SOURCE PASSAGE -
*** Block opens ***

More Durham development woes came to a boil in August as Golden Belt jazz club The Shed abruptly shuttered, effectively run out by developer LRC Properties. The venerable Manbites Dog Theater announced it would close after the 2017–18 season and rebrand as an artist-support enterprise. Shortly before this issue went to press, Manbites announced the sale of its building at 703 Foster Street to Modern Energy, an energy asset management firm, for $1.1 million.

Another conflict brewing since July came to a head in August. With the blessing of the City of Durham, the Afro-Brazilian drum ensemble Batalá Durham had been practicing in Durham Central Park for more than a year, until an anonymous resident of the Liberty Warehouse Apartments started complaining about the noise to the police department. Police officers began showing up at rehearsals, threatening to shut them down and issue citations for violating noise ordinances. But after the INDY reported on the conflict, other Liberty residents offered their support for Batalá, noting that they wouldn’t live downtown if they weren’t prepared for the trappings of city life. Batalá Durham received a permit from the Durham City Council, and the group continued to deliver its powerful percussion without further issues.

Quick bits: N.C. State finally opened its renovated Gregg Museum of Art & Design to acclaim, Proxemic Media started a new Third Friday dance series at Durham’s Empower Dance Studio (which played a part in studio owner Nicole Oxendine’s Indies Arts Award this month), and the INDY published an epic profile of visionary puppeteer Jeghetto, who also shared an Indies Arts Award with other staff at the Afrofuturist youth center Blackspace.

After such a chaotic August, we all settled down to lick our wounds for a bit in SEPTEMBER before OCTOBER brought a mixed bounty. The good: Culture Mill’s Articulating Value symposium ignited a conversation about white privilege in the Triangle arts scene that is still reverberating; Raleigh restaurant Joule became the winning St. Roch under Ashley Christensen protégé Sunny Gerhart; and Duke Performances earned national notices for its Thelonious Monk festival, which was also an auspicious official debut for Durham venue The Fruit.

The bad: Neptunes Parlour booked a show by Biff Rose, a comedy musician whose website is a stew of alt-righty racism and anti-Semitism, though at least the INDY‘s reporting got the show cancelled. Unfortunately, a Charlie Daniels show with the race-baiting title “Carolina Uprising” at Koka Booth Amphitheatre went on, though at least the INDY‘s reporting made some people leery of it.

NOVEMBER brought the sad news that Chapel Hill institution the Chelsea, one of the area’s last old-school art cinemas, would close at the end of the year unless it found a buyer (no updates yet; we’ll keep you posted). But the bigger news was an arrival, not a departure. The INDY‘s investigation into the culture of toxic masculinity, racial bias, and unaccountability that pervade the PIT, the New York-based improv theater that bought DSI Comedy’s Franklin Street space, garnered widespread support and gratitude from the comedy community and some pushback from people who didn’t get what the big deal was about a few rape jokes and a nonexistent sexual harassment policy.

The Triangle ended the year on a high note in DECEMBER when a bumper crop of local artists, including Sylvan Esso, Rapsody, and Iron & Wine, pulled down Grammy nominations. We hope that, in next year’s wrap-up, we’ll have more good news along these lines to report. But let’s be realthe purging process that began this year is not stopping any time soon, and we’re not going to stop following it until it’s done.

*** Block closes ***

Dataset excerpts
*** Block opens ***

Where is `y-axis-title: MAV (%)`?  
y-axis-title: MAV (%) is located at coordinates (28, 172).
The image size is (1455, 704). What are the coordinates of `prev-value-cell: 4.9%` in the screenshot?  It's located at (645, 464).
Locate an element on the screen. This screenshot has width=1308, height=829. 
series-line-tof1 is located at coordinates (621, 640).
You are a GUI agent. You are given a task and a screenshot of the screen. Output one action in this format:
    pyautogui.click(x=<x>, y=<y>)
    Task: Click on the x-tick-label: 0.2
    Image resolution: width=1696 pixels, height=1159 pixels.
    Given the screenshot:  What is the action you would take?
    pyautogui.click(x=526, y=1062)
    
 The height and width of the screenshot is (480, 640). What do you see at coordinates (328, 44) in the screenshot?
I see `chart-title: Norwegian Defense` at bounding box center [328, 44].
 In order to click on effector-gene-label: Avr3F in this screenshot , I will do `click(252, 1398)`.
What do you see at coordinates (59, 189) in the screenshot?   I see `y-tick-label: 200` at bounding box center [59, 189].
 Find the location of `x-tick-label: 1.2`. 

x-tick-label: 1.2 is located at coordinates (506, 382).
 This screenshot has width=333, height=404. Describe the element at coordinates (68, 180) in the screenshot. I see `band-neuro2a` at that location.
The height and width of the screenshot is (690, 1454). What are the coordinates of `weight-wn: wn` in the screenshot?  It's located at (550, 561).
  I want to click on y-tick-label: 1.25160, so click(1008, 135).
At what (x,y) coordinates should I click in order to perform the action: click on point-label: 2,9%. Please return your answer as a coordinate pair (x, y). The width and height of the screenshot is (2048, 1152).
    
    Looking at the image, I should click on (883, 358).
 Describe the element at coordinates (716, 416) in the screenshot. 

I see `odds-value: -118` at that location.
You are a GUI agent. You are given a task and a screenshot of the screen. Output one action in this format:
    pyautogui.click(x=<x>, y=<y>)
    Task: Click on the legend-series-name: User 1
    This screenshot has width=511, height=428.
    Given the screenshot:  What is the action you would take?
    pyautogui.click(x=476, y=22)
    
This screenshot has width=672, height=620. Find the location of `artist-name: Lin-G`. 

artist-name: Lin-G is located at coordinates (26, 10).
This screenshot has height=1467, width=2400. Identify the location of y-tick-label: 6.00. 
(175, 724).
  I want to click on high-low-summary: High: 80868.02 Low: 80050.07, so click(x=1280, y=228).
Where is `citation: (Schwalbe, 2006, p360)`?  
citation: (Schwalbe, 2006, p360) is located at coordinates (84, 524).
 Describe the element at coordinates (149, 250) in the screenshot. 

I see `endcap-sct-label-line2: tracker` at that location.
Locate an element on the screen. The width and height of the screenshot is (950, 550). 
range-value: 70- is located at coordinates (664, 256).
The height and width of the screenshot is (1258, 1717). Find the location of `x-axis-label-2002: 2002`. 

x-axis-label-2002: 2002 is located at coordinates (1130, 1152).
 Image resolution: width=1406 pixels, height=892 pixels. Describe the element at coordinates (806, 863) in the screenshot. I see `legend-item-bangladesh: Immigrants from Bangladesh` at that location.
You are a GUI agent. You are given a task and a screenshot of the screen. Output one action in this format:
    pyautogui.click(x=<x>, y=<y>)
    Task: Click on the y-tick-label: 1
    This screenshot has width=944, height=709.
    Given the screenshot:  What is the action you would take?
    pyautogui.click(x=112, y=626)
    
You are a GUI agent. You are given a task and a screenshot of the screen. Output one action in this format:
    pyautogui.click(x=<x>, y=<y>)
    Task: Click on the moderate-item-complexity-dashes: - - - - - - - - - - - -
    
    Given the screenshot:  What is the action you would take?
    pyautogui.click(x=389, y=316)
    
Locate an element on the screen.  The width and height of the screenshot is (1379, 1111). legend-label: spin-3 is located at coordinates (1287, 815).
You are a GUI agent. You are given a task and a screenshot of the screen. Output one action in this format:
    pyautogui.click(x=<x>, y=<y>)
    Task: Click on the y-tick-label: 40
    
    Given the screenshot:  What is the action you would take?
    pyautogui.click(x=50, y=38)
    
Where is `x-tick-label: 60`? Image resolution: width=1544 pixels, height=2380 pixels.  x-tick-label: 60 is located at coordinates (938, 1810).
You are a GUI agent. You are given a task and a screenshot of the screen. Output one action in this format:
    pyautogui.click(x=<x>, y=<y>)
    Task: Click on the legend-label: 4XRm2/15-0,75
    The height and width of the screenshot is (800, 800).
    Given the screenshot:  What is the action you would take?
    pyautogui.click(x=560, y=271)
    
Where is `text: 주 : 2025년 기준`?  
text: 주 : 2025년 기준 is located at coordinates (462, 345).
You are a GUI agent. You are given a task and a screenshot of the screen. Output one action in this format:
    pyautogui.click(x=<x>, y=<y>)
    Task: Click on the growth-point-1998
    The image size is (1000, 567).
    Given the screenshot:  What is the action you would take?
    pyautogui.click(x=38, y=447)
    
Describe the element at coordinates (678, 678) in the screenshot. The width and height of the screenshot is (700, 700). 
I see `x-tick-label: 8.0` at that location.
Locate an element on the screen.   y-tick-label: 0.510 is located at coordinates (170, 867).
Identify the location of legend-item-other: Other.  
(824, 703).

*** Block closes ***

TASKS FOR THIS EXERCISE -
A. In the Triangle arts recap, how much did Modern Energy pay for Manbites Dog Theater's building?
B. Retype the Triangle arts recap starting with "More Durham development" and going on through "for $1.1 million.".
C. Which local artists does the Triangle arts recap name as Grammy nominees?
These entries are drawn from a separate source.

OUTPUTS FOR THE TASKS -
A. $1.1 million

B.
More Durham development woes came to a boil in August as Golden Belt jazz club The Shed abruptly shuttered, effectively run out by developer LRC Properties. The venerable Manbites Dog Theater announced it would close after the 2017–18 season and rebrand as an artist-support enterprise. Shortly before this issue went to press, Manbites announced the sale of its building at 703 Foster Street to Modern Energy, an energy asset management firm, for $1.1 million.

C. Sylvan Esso, Rapsody, Iron & Wine